If you are reading this and are based in London and you want to chat programmatic… we love having guests in our office – so please visit us! I can offer a nice cup of tea, a view of the castle and a room full of people excited to meet you!
What does the industry need to do to better champion women?
The answer has always been there – it is all about representation and this cannot be understated. When I first started my career over seven years ago, the senior leadership team around me were majority women. They led with compassion, an eagerness to teach others, as well as a desire to always leave the door open for the next to follow.

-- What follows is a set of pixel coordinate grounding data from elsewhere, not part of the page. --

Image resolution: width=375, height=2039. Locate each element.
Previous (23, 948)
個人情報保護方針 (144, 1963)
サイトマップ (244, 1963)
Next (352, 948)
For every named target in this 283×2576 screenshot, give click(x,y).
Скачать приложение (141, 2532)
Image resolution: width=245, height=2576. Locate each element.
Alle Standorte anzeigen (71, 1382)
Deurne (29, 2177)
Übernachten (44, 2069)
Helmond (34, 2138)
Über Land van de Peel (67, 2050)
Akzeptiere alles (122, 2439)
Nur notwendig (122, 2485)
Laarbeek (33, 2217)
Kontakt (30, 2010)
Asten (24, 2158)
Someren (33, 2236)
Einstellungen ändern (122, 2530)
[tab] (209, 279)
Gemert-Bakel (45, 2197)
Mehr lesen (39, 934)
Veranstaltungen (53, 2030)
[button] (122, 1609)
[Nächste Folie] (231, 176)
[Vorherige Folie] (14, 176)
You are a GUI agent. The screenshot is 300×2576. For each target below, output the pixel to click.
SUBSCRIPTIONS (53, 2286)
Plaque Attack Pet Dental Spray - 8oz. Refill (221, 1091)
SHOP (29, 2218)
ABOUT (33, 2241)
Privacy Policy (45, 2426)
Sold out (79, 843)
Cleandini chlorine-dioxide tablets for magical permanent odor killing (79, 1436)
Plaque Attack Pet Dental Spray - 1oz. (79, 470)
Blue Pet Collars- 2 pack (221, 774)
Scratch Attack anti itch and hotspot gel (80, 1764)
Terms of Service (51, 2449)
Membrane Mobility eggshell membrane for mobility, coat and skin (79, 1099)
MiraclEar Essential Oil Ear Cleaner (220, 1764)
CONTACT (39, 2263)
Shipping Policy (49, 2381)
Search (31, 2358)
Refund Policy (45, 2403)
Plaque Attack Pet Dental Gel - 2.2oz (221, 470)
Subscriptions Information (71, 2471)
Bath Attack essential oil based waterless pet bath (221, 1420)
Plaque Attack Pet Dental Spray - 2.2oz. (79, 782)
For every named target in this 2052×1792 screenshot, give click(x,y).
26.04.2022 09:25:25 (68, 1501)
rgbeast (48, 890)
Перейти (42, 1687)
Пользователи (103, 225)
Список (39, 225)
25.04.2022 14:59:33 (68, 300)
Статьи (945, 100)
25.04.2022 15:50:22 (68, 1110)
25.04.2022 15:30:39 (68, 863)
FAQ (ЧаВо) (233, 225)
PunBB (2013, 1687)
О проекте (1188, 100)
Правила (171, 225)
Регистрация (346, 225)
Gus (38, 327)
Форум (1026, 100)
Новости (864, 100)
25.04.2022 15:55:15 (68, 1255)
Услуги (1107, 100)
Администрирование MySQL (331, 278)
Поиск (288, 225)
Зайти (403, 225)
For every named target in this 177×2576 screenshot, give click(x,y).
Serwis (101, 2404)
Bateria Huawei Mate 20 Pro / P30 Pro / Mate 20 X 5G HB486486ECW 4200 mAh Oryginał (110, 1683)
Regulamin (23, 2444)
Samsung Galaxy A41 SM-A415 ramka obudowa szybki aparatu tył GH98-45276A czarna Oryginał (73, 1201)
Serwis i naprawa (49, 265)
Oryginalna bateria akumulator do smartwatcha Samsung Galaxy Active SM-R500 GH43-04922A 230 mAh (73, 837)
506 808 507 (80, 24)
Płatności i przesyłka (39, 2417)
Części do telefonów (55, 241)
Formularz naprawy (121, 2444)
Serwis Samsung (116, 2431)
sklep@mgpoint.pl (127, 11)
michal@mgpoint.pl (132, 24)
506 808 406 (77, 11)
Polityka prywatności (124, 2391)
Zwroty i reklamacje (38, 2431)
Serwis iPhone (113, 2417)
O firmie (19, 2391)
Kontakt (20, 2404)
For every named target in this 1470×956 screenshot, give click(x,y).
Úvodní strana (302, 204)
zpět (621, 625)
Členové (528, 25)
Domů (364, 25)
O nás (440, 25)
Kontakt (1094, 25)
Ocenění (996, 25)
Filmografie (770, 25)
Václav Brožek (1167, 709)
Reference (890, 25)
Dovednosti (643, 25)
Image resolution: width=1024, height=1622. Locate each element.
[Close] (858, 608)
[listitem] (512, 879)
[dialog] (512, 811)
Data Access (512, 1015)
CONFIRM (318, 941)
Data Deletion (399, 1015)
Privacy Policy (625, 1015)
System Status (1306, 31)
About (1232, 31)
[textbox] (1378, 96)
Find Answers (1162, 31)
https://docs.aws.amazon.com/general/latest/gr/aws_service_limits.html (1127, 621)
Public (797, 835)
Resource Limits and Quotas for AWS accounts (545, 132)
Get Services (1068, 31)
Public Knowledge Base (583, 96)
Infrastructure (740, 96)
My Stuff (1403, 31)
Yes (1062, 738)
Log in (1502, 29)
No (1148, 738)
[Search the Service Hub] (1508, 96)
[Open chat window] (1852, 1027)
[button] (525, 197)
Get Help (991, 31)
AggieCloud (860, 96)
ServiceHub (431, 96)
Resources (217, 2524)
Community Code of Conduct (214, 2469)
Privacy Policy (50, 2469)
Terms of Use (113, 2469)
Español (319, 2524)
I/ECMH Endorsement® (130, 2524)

The more I progress in my own career, I realise how much I learnt from them and how much I inspired to be like them and pass on opportunities that they gave to me. This is the direct ripple effect that representation can have – I have always felt like I could progress within my career, as I was surrounded by women that already had. Within my own company, I look around and see inspiring women who are succeeding and driving change – such as Francesca Coia who implemented the Period Policy and the Career Ready programme within our business, or Gill Jarvie who continues to support women within The Freethinking Group, as well as our wider industry as IPA Chair for Scotland.
It is vital to have women in key decision making roles to ensure that issues that impact women are raised, as well as policies put in place to protect and support women. I feel in a lucky position to be in an industry that does highlight women, but if we are going to talk-the-talk, we first need to walk-the-walk. It is important for our industry to continually audit what is currently being done and making those small changes which can end up having a significant impact. I
It is equally as important that men, particularly senior men, are involved in this journey. I remember once reading a post by Amy Kean about when she creates a women-only initiative, someone will always say “where are the men?” We need our industry to continue to call out “where are the women?” be that in a panel, opinion piece, in the senior leadership team or at the top table making decisions.
What is the biggest misconception about women and by women in the digital industry?
The first thing that pops in my mind is a conversation I recently had with my friend and mentor, Daniela Gauntlett. There was a recent period in my life in which I honestly felt like I was spinning far too many plates, and on a phone call to Dani she recommended that I simply just put some back into the cabinet. We spoke about priotisation and simply saying ‘no.’ She had mentioned a book, ‘Essentialism’ by Greg McKeown which talks about doing what matters without feeling exhausted and burnt out.
Where I am going with this is that I think a misconception that women can sometimes have is that they can’t say no and that to succeed they have to do it all. I am definitely guilty of this, but I have started lowering my hand and focusing on a few things that I feel passionate about and have enough energy and time to make a positive change on. By saying no, it also offers someone else an opportunity to say yes and make their own success from it.
What is your biggest achievement in digital to date?
My current role within Numodo is my biggest achievement in digital to date. When I moved from London to Edinburgh, I didn’t think I would ever have the opportunity to work in the programmatic industry in Scotland and I am genuinely so proud to be part of a team of people who are so passionate about shaping and driving the programmatic industry forward in the North & Scotland.
Dan and I co-lead the day-to-day of Numodo, a small (yet mighty!) programmatic trading desk based between Edinburgh and Manchester. The teams desire to deliver innovation and go beyond what is expected is continually inspiring and any achievement, big or small, always feels like a massive win.